Nachdem ich den Hahn wieder abgestellt habe, höre ich undefinierbares Kichern. Dumpf, aber prägnant. Vielleicht sollte ich mir ein Shirt überziehen, bevor das Kichern menschlich wird und mir vor die Füße tritt. Ich stelle das leere Glas in die Spüle. Als ich mich jedoch wieder zum Flur drehe, erschrecke ich kurz. Aislinn kommt aus Viennas Schlafzimmer. Clayfield's Tochter gleich hinterher. Sie halten sich an den Händen und lachen über irgendeinen schlechten Witz, bevor sie mich in der Küche stehen sehen.

„Gut geschlafen?",begrüße ich sie, ohne dabei den Blick von ihnen abzuwenden. Gott sie sind wirklich wunderschön zusammen. Einzeln selbstverständlich auch, aber beide...
Sie bilden eine Einheit. Ich bemerke wie Vienna schluckt, als sie mich sieht und Aislinn verlegen ihren Blick abwendet. „Wir haben kaum geschlafen, wenn du...",grinst Vienna.

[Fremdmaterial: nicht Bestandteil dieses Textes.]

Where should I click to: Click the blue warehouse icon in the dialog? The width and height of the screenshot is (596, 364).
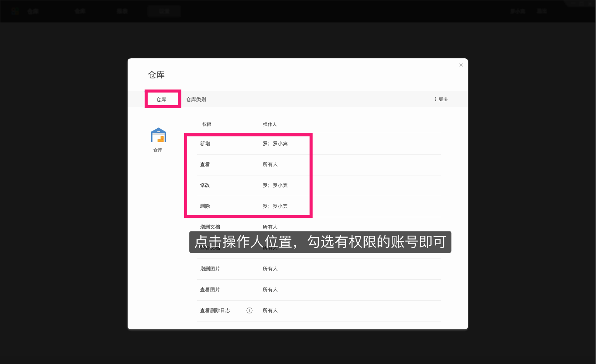(158, 134)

Ihre weißen Zähne funkeln mich geradezu an. „Jaja, schon klar. Ich geh mir was anziehen.",antworte ich mit erröteten Gesichtszügen. „Warte Jack. Wir wollen noch mit dir reden."

Die Brünette hält mich am Arm und hindert mich so am gehen. Der Akt ist nicht mit großer Kraft verbunden, ihre Hand schafft es kaum um meinen Oberarm zu packen, doch die Geste lässt mich kurz erstarren. Ich folge den Mädchen zur Couch, auf der wir uns niederlassen. Ein kühler Herbsttag steht vor der Tür. Das Laub raschelt durch eines der geöffneten Fenster. „Ich weiß, mein Vater hat dir genug über Loyalität und dieses ganze Du gehörst jetzt zur Familie Ding erzählt." Seufzend sieht das Mädchen zu ihrer Freundin herüber. Linn streicht über ihre Hand und schluckt. Fühlt sie sich schuldig?

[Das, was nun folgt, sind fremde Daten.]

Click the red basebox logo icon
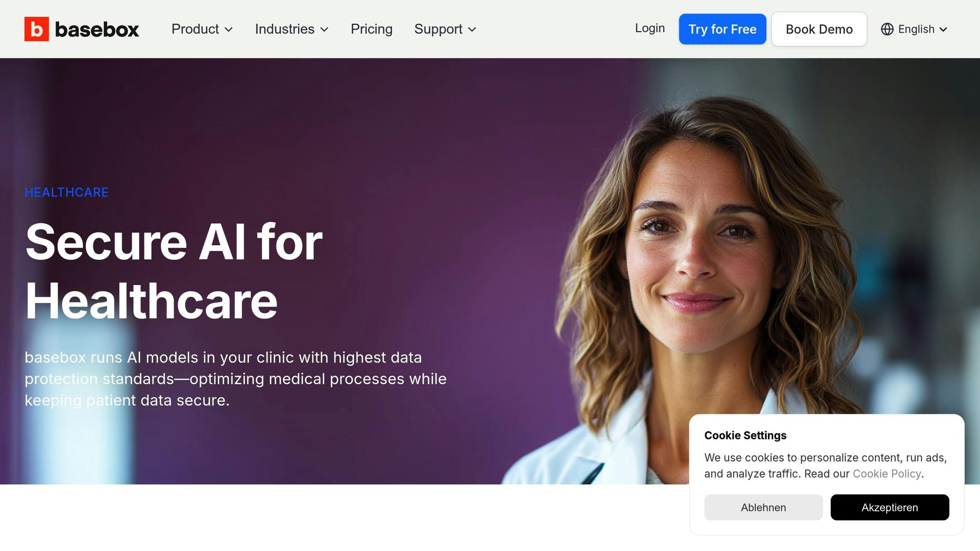Screen dimensions: 980x551 36,29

„Hört zu.",beginne ich. „Ich freue mich wirklich für euch. Für das...was ihr habt und ihr könnt euch sicher sein, dass ich euch dabei nicht im Weg stehe. Aber du bist verheiratet, Vienna. Mit jemandem, der deinem Vater ziemlich wichtig ist." „Meinem Vater ist nur er selbst wichtig. Niemand sonst. Ich weiß, es ist falsch. Aber zwischen Cassian und mir war nie sowas wie Liebe. Ich war in ihn verliebt, als ich jünger war und ich dachte ich wäre es noch, als wir geheiratet haben." Ich sehe ihnen an, wie die Freude über ihre Verbundenheit langsam aus den Gesichtern weicht. Die leuchtenden Augen von eben mattieren und weichen einem Ausdruck von Angst, dem ich unbedingt entgegen gehen will.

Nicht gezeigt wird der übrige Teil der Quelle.